И правда, помогал, печку топил, смотрел, чтобы горела, пока я с работы приду. А понимать, как деньги достаются, так и не научился. С Иркой они всё смеются надо мной: «Муля, ты колбасу, как портянку, на метры покупаешь?» — мол, такая дешевая. «Муля, твоими яблоками только мостовую мостить». А какую я могла на свои деньги колбасу им покупать? Только ливерную. Сама я ни кусочка колбасы, ни яблока. Утром встану — еще темно, еще они спят, — приготовлю им завтрак, бабке, матери своей, тоже приготовлю, одному в шкаф положу, другой оставлю на столе, матери — на подоконнике. Напишу на каждой порции записки, а они проснутся, все перепутают и смеются надо мной. Смеются, что у меня погребки, куда я на черный день крупы спрячу, муки, масла. «Муля сама не может найти, куда спрятала». А я и правда не могу. Забита же голова целый день. И то надо, и это. И все для них. Сама я после смерти Коли в одном платье и в одном пальто десять лет проходила. На фабрике, в столовой, надо мной тоже смеются. Как подходит моя очередь, так кассирша говорит: «Знаю, знаю, Анна Стефановна, вы, как всегда, полборща, полкаши и полхлеба». А сколько лет я одной кашей жила! Я и сготовлю — сама не съем.
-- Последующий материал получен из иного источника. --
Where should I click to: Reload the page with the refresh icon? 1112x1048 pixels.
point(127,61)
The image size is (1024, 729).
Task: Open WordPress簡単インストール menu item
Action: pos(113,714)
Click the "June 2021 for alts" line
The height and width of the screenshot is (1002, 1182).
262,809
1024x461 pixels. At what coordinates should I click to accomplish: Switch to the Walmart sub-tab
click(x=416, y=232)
Во время войны и после, в трудные эти годы, я и менять ездила, и огород держала, и так крутилась. После работы побежишь за Дон к рыбакам, они тебе за пол-литра и накидают ведро рыбы. А я пирожков с рыбой нажарю и на вокзал, к поезду. Один раз Женьку с собой взяла, чтобы помогал нести. Пришли на вокзал, а тут милиционер. Я поставила ведро, говорю Женьке: «Сиди рядом, карауль». А сама бежать. Милиционер ушел, а я вернулась, вижу — ведро стоит, а Женьки нет. Искала, искала его, нашла: «Что же ты целое ведро пирожков бросил?» А он смеется: «Га-га-га! Вот, Муля, ты бежала от милиционера». Смешно ему, как я бежала от милиционера. Даже приседает от смеха…
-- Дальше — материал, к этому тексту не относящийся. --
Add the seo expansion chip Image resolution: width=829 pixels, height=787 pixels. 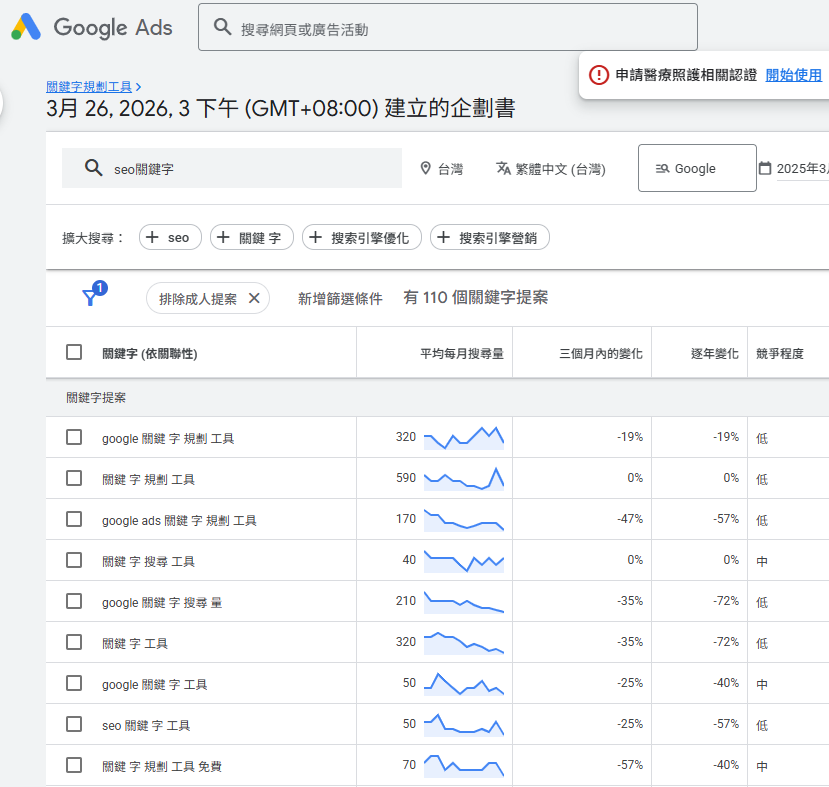click(170, 237)
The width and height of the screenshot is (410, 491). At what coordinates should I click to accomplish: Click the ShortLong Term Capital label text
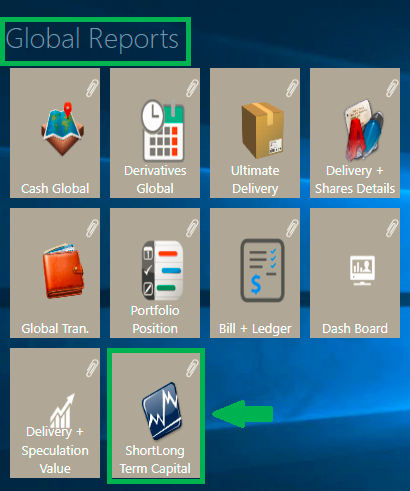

А голубей его кот передушил. Был у нас такой здоровый кот Васька. Поцарапанный весь. Охотник, вор. Женька его любил. Кот на Женькин голос шел. Спали они даже вместе. Женька увидел задушенных голубей, залез на чердак и плакал там: «Голубчики мои…» А кота с тех пор смертным боем бил. Кот как увидит его, так фырчит. Видеть Женьку не мог.
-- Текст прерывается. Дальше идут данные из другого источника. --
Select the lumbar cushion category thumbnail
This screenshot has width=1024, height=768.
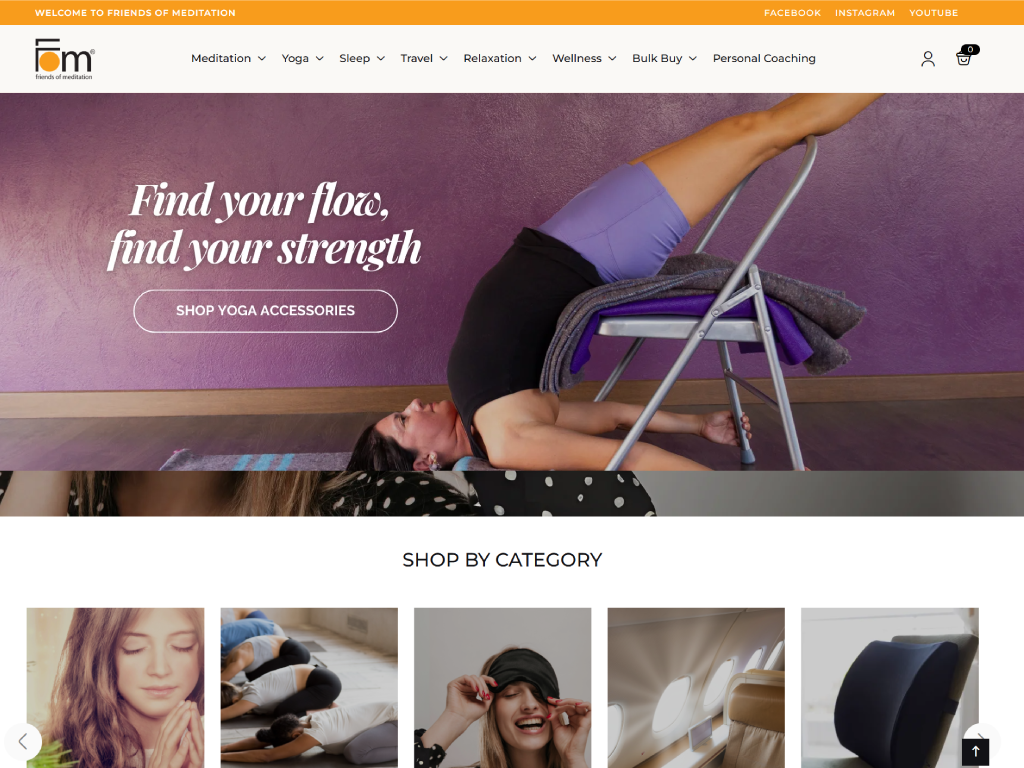point(889,688)
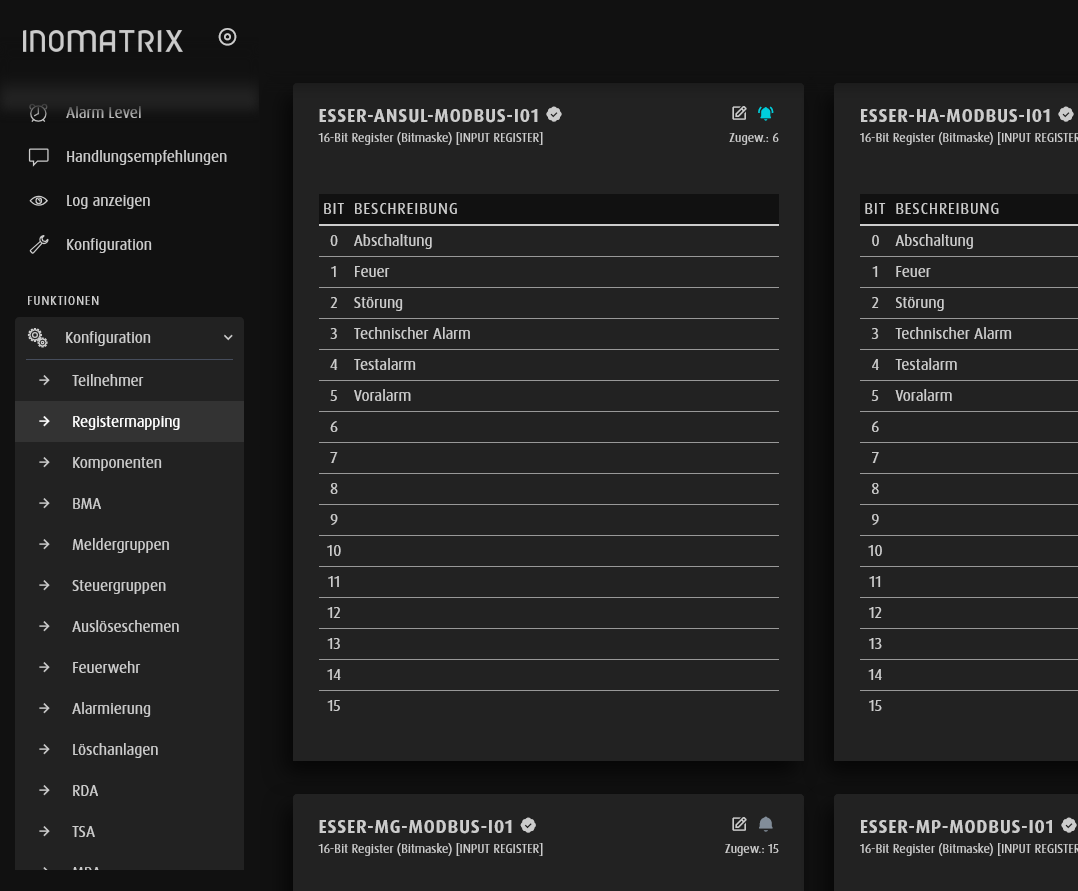Click the wrench icon for Konfiguration
Screen dimensions: 1078x891
39,245
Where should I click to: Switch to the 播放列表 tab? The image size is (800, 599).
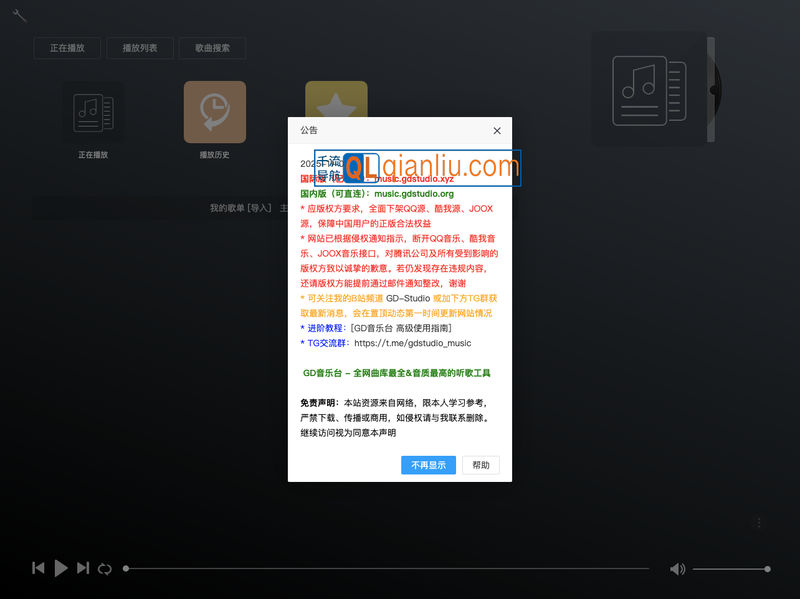(x=142, y=48)
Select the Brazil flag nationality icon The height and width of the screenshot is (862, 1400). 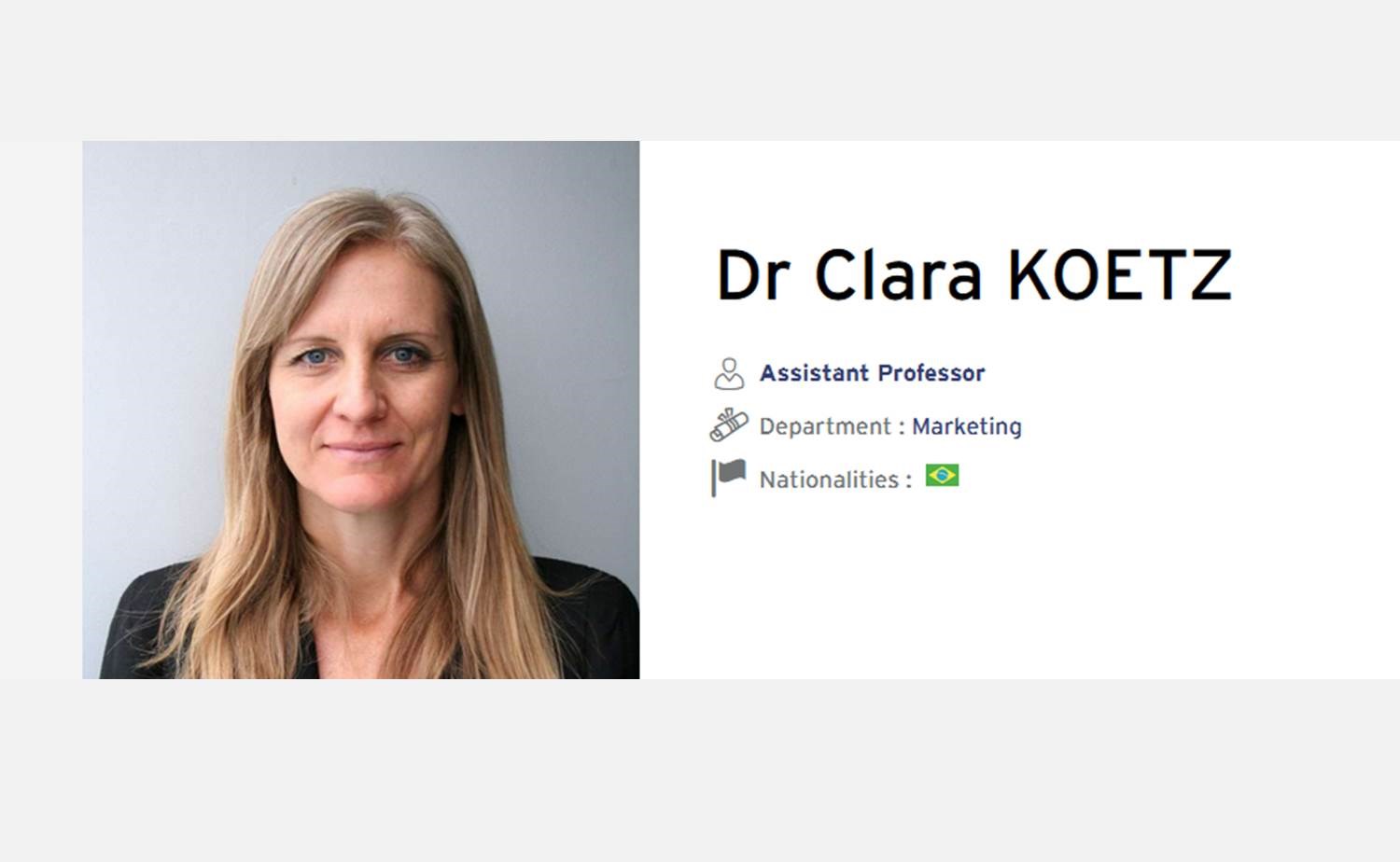point(942,476)
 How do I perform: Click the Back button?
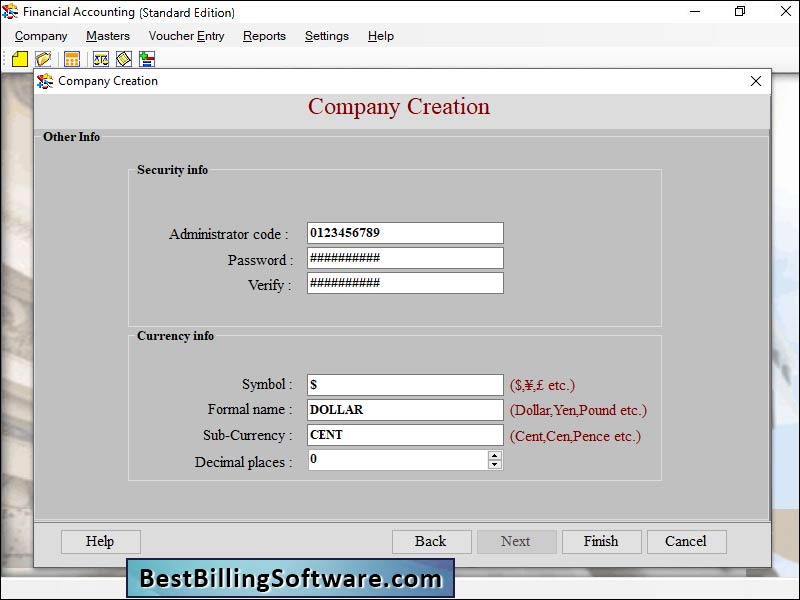tap(431, 541)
И с бабкой, моей матерью, он каждый день дрался. Мать моя, даром что у нее семеро нас было, детей не любит. Я дам Женьке, Ирке по конфете, а она ревнует: «Им даешь, а мне жалеешь!» — «Да это ж дети! Детям же, мама!» — «А что, говорит, душа у нас не одна?» — «Да я ж сама ни одной не съем!» — «Вот и дура, говорит, ешь, пока сама хозяйка, а потом никто тебе не даст». — «А я, говорю, всегда сама себе хозяйка буду. Я никогда на иждивение детей не пойду. И не для них я это делаю, а для себя». Я пока с ней поговорю — из себя выйду. Глухая же, кричать ей надо. Я и ору, надрываюсь. Как в сумасшедшем доме, честное слово. Целый день у нас крик. Женька ее и ненавидел. Она у него конфеты ворует, а он ее дразнит, пакости ей строит. Она во двор выйдет, а он в хате запрется, будто ушел из дому и ключ с собой унес. Это ему цирк. Он хочет посмотреть, как бабка будет в форточку лезть. Под шестьдесят ей тогда уже было, худющая, страшная, а сильная и ловкая! Витя, ты не поверишь! Она ведь, точно, в форточку лазила. А помогать мне дома не хотела: «Голова болит…»
Муля смотрит на меня:
— Грешница я, да? Не люблю свою мать… Но уж если Женька ей в руки попадался, она его своими деревянными ручищами! Видел, какие у нее пальцы? Как пики. Она его, а он ее. Она его руками под бока, по заду, а он ее коленками, зубами, чем придется. А вырвется — чем-нибудь в нее запустит. Он-то все-таки моложе, увертливее. Я приду с работы, а она мне жалуется: «Голова болит, Женька ударил». — «Мама, да он же дитя еще. Вы же в два раза больше его. У вас же и в библии написано про детей, что в них царство небесное или уж я не знаю, как там». Видел, Витя, у нее коричневая книжечка? Переплет от биографии Сталина, а внутри библия? Пошутили над ней или просто так получилось — не знаю.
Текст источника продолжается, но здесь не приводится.